The integrated motor encoder uses a very different connection method to the other VEX sensors that is known as Inter Integrated Circuit or I2C. Phillips invented this interface in the early 1980s as a low cost means of extending the IO capabilities of the simple microprocessors being used in consumer products at that time. The I2C bus uses synchronous serial communication with only two wires, a clock generated by the host (or master) device is used to control the transfer of bits on a data line either to or from a slave device. The two wires are typically called SCL for the clock and SDA for the data. In the four wire cables supplied by VEX, the clock is on the yellow wire and data on the white wire. The other two wires, red and black, supply power to the IME with the black wire also acting as the common ground reference for the system.
The I2C master always initiates a transaction, in our case this is the cortex, every slave device needs a unique address (think of the address of you house) so the master can talk to it. In many designs these addresses are fixed or set by configuration pins on the particular device, however, as I will explain later it works a little differently with the IMEs.
To allow bi-directional data transfer SCL and SDA are driven by open-drain drivers. The wires are pulled high (to the positive voltage) by using resistors, the master or slave device can only pull the wire low (to 0 volts).

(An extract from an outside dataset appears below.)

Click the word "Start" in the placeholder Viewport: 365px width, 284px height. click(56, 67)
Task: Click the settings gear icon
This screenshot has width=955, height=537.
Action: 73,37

A typical I2C bus looks like this.
Data is transferred in 8 bit units called bytes, a data bit is placed on the SDA wire and the clock wire pulsed. A data bit should only change when the SCL wire is low, if SCL is high then the change on the SDA wire has a special meaning. If it changes from high to low this is called a START bit, if it changes from low to high this is called a STOP bit. Only the master device (the cortex) should create start or stop bits as they signify the start and end of a message.
So how does the master communicate with the slave? A typical sequence to send one byte to a slave would be as follows.
The master sends a START bit
The master sends the address of the slave it wishes to communicate with (normally 7 bits but it can be 10)
The master sends 1 bit indicating if data will be transferred to or from the slave.
The slave acknowledges it is ready by pulling SDA low for one clock cycle
The master sends the data byte 1 bit at a time starting with the msb (most significant bit)
The slave acknowledges it has received the data by pulling SDA low for one clock cycle.
The master sends a STOP bit.
IMEs differ from most I2C devices because the number of devices on the bus can be different for each robot. A technique called dynamic addressing is used, when IMEs are first powered on they all have the same address, the bus master (the cortex) learns how many devices are connected and assigns a new address to each one it finds before normal communication is started. Because each device has the same address when first powered on, there also needs to be a method of communicating with each IME so the new address can be assigned, this is done by disconnecting the SCL and SDA wires from the I2C bus for all but the IME nearest to the cortex. After a new address has been assigned that IME allows the next IME in the chain to be connected. Here is a high level diagram showing connections, note that the yellow (SCL) and white (SDA) wires are switched inside each IME.
Initially each IME has an address of 0x60 (“0x” signifies a hexadecimal number), after the IME chain is initialized they will typically have addresses starting at 0x20 and incrementing by 2 (0x20, 0x22, 0x24 etc.). Once initialized, a message can be sent to each IME in turn asking for the current number of encoder pulses it has counted. A typical message would send one data byte from the cortex to the IME indicating what information is required followed by the cortex reading a number of data bytes. Using an oscilloscope a single message can be captured and looks like this.
The yellow trace is the SCL wire, the blue trace is the SDA wire. This message was reading 6 bytes of data from the IME at address 0x20. A close up look at the beginning of this transaction is as follows.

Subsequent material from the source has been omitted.